Ahem
As August turned to September, I was with my Kiwi friends Ramon and Colleen in the lounge of a ferry shuddering darkly out of Newhaven harbour on its five-hour journey to Dieppe. I have done this trip several times and, despite my consistent inability to sleep during the crossing either way, it remains for me the best way to get to and from France by car. For once, I had carefully prepared the journey south west to our holiday house. We stayed the first night in Amboise on the Loire, having stopped during the morning to view and appreciate the spiritual mystery of Chartres Cathedral and its astral measurements, reportedly aligned with the builders of Orleans Cathedral (which we visited on the way back) and, less probably, of Stonehenge and the Pyramids of Egypt. The next day, after inspecting the vast Chateau d’Amboise, we drove south via an exceptional lunch in Lussac to Oradour-sur-Glane, where an entire village population was massacred by the German SS in 1943. 642 people, including over 200 children, were deliberately killed and every building in the village was burnt down in one day. Its grim aspect has remained largely untouched since that day as a witness to one of the most gruesome of the Second World War’s many war crimes in France. The visitor experience has been brilliantly conceived for maximum emotional impact . It was a shocking experience to walk from within a museum into a tunnel lined with the pictures of all the victims and onwards up into the site of the old village. We fell silent for a while after coming out of there. I would love to say that the world took a sober lesson from Oradour-sur-Glane but the systematic and massive genocide of Palestinians indicates that I would be wrong.

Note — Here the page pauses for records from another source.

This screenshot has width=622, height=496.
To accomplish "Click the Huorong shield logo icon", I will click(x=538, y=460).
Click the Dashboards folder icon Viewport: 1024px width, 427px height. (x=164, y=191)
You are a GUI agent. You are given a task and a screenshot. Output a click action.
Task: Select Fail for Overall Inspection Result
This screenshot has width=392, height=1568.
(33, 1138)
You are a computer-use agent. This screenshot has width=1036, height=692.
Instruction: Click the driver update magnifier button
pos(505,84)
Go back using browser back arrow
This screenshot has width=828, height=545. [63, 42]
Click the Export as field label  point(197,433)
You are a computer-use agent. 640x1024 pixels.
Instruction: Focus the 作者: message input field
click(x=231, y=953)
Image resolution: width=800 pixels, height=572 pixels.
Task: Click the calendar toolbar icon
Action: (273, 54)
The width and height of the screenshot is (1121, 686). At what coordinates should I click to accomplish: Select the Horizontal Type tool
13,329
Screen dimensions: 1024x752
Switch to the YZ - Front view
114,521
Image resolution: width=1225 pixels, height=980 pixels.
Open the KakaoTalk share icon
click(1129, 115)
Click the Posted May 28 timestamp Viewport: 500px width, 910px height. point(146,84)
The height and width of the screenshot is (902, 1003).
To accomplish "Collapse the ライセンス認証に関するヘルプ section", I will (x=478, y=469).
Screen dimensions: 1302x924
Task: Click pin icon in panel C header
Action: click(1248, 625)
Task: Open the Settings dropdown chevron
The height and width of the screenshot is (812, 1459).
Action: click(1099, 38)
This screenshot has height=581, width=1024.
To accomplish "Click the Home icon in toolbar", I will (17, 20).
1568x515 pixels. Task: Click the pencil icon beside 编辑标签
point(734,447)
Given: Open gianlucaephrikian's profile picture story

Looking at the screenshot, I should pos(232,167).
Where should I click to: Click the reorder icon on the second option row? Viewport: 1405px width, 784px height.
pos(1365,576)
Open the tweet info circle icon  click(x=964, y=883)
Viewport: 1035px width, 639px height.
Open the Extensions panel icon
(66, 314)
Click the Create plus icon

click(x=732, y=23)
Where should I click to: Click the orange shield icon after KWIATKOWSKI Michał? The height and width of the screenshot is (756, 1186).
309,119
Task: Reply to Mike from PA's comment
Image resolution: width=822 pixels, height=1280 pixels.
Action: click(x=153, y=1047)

From there we drove on south to La Hune. Alli joined us a couple of days later and her Belgian friends Sophie, Claude, and Laurence arrived on the same day. Jessie, Becky (daughter of Ramon), and Casey, her partner, joined us a few days after that. Nigel and his son James, who had also been our guests at La Hune some 20 years ago, arrived a few days later. Sadly for some, the expected pool activity and sunbathing were compromised by the unseasonal weather, which was dominated by clouds and drizzle. Happily, Alli’s birthday was feted on one of the sunnier days. Despite it all, we enjoyed the Lectoure and Valence markets, had a dinner with repeated power cuts in St Antoine, and a jolly supper for ten at the Petit Palais in Auvillar, as well as some fine cooking by our guests in our own kitchen. The changed rhythm of the house caught up with me after a few days and I had a brief attack of amnesia, mixing up my dates for the arrival of our New Zealand friends for lunch, then forgetting keys and documents even as I met lawyers and old friends in Valence. All were resolved as different combinations of our contingent revisited familiar vineyards in the Domaine de Thermes in Auvillar and Labastide d’Orliac near Golfech, discovered a new vineyard at the Chateau d’Arton near Plieux as well as another further south, the Trois Domaines, which produced a reassuringly cheap rosé wine labelled “La Hune”. After checking that it was drinkable, I bought several bottles to present to visitors next year in a deliberate pretence that somehow or other it is our own product.
Claude and I often went for the early morning French bread order from the Auvillar baker, while taking a coffee on an outside table to watch dozens of grey-haired pilgrims emerge from their lodgings and begin their day’s hike on the Chemin de St Jacques de Compostelle. With Thomas and Nigel, I walked around the interior and the gardens of the recently renovated Chateau de Gramont, now showing a rare and inspiring display of Renaissance tapestries, its magnificent Simon de Montfort Tower, and a 125-year old Japanese Sophora tree in the manicured garden. I was very pleased to be invited by Gerard to see his father Jacques, who helped us for many years at La Hune. Predictably, the lunch was delicious. Finally, I commissioned an overdue repair and repainting of our 20 wooden shutters and 120 iron gongs that connect them solidly to the stone walls.
The friendly La Hune ’25 crowd gradually dispersed until Ramon, Colleen, and I were left to visit the Bardigues fete on the last night then drive north to the Loire Valley via a quick rainy stopover at the Montcuq market, spending the night in La Ferté St Aubin, before arriving in Versailles on the glorious D2020 road towards Paris. That road, incorporating the RN20, is the equivalent of England’s A30 and the USA’s Route 66, and goes from the Spanish border to Paris. We went to the spectacular Chateau de Versailles the following day on separate tours before Ramon and Colleen left for the airport for their flight back to New Zealand. After locating the site in Versailles town of Louis XV’s notorious finishing school for wannabe mistresses, le Parc des Cerfs, I drove across country through ancient Normandy to return, exhausted, on the Newhaven ferry from Dieppe. It was also drizzling and cloudy when I arrived. The weather this past month in southern France and southern England has been identical.